Joan Didion's writing style includes the author's rare ability to observe both herself and others, and the world, without judgment. In her writing she struggles to fill in 'what's so.' My tendency, often, is to leap to a conclusion and/or judgment on the thinnest thread of factual knowledge. I might not be alone in this proclivity.


In other words, the sentence quoted above could very well mean that the Santa Anas, hot, relentless winds from the desert, blow in every year and they  tend to make people irritable. Furthermore, they nearly always usher in annual, California forest fires. Every year, as yesterday and probably again tomorrow, on TV we see family members outside their beloved forest homes clutching their photo albums saved before their homes were incinerated.


Is divorce as arbitrarily selected as the weather is imposed? Joan Didion doesn't answer, she just poses the question. In the recounting of what happened she manages to reveal the following details. A young woman has fallen in love with her dentist, so sets about to murder her husband, so she can be with the dentist, even though the dentist makes it quite clear he doesn't want her.  After the murder is accomplished, by, as I remember, setting fire to her husband's VW while he was in it, she discovers that her dentist meant it when he said he had no more interest in her. The woman is now living out her life in a California prison for women.  


In today's LA Times (under new, and most excellent management since the year 2000) it is reported that Joan Didion has been accused of not being in complete sympathy with Feminism. Her reply: "I didn't feel unsympathetic, I felt it was becoming mired in arguments over who did the dishes."


In our house I do the dishes. I believe in Palmolive, 'Original' (on a pink background), and that can't be used in a dishwasher. Ours is new, used once by my wife, who'd use it again if I didn't insist on washing the dishes myself as a means to keep my nails and hands quite clean. I soak. I wash, fast, and put away equally fast. No problem. Who does the dishes, and with what, has nothing to do with cohabiting, marriage, togetherness or motive for murder.


In short, Joan Didion gives excellent instruction through the power and precision of her insights; But she does it with no desire to be didactic: she simply marvels at the intransigence of human behaviour, probably including her own.

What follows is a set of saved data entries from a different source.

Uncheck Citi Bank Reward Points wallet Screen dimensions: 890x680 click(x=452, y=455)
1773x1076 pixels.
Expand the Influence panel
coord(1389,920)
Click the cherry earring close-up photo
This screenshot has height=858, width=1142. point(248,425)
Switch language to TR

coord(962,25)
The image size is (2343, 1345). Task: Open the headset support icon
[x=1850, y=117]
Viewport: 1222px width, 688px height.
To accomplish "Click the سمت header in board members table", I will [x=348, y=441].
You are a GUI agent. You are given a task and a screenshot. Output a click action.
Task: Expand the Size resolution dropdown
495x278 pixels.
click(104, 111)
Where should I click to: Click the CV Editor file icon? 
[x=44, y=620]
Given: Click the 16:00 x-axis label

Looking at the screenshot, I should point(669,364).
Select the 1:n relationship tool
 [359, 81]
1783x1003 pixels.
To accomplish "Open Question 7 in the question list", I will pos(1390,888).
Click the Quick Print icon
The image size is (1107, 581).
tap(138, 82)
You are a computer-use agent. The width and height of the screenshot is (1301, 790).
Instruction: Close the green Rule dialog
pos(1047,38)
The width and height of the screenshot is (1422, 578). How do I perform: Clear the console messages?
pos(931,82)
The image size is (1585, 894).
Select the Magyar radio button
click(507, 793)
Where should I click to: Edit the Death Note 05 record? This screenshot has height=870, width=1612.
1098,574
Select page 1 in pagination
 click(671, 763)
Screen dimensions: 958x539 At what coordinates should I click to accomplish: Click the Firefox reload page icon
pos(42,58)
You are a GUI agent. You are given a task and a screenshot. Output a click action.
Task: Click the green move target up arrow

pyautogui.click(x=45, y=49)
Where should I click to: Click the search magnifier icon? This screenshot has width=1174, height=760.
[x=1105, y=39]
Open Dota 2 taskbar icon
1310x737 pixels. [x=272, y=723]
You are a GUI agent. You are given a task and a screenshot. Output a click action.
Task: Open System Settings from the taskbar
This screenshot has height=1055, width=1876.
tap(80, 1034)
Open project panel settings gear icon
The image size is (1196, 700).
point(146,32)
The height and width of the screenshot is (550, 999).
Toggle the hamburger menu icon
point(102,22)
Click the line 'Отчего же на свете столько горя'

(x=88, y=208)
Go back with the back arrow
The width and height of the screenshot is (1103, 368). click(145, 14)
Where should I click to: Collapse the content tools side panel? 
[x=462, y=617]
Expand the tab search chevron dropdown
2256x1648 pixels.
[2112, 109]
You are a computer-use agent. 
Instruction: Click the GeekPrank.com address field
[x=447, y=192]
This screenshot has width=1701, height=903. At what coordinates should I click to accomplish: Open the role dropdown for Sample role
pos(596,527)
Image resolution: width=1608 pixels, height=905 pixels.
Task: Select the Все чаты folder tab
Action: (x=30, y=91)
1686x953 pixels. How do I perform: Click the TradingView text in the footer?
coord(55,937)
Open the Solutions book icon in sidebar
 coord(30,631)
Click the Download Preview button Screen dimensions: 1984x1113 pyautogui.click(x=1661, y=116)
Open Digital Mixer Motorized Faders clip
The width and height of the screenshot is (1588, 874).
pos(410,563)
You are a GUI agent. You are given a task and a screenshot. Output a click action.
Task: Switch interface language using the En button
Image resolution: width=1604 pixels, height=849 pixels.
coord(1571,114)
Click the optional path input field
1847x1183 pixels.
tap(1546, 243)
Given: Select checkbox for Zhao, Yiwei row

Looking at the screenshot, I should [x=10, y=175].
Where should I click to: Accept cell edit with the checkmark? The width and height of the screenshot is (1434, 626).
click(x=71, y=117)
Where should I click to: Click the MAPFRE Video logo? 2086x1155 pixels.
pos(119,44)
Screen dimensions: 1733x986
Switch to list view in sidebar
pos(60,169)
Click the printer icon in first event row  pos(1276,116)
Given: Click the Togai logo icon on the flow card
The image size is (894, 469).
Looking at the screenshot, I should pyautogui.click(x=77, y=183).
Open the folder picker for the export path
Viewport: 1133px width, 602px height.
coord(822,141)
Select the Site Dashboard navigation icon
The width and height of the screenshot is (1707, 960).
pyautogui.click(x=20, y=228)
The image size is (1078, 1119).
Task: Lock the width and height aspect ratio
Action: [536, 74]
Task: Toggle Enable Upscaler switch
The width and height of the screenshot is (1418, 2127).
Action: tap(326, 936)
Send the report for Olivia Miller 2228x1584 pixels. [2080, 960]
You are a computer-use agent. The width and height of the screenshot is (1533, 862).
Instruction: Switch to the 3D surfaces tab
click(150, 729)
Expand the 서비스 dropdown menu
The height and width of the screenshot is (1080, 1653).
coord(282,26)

She wrote a terrific novel called Play it as it Lays.


 

Monday, October 3, 2005

Polanski's Oliver Twist

All clear, I wish to sound the all clear. Anthony Lane in The New Yorker is full of it; Polanski's version of Oliver Twist is just fine for children of any age to watch, especially when one considers the violent drecht (sp?) in lots and lots of everyday cartoons for kids on TV. Furthermore Anthony Lane's gratuitous ('Look at me, I'm pure') riff about AntiSemitism in the original, published version of the novel about 160 years ago, has zero relevance to this accurate movie version of the novel which was published four years after the original.


The murder of Nancy occurs virtually off-camera, a detail 'puff-up' Lane leaves out.


His reservations about the performance of the actor playing Fagin is completely inexplicable.


My only reservation in the acting is that I wish the actor who played Sikes in the David Lean version years ago could have been available to Polanski.


This movie is a splendid effort, produced by France, England and Czechoslavakia. The nominal Producers are Polanski himself, and two others. It makes Hollywood look like the girlieman playground it really has become. Trash.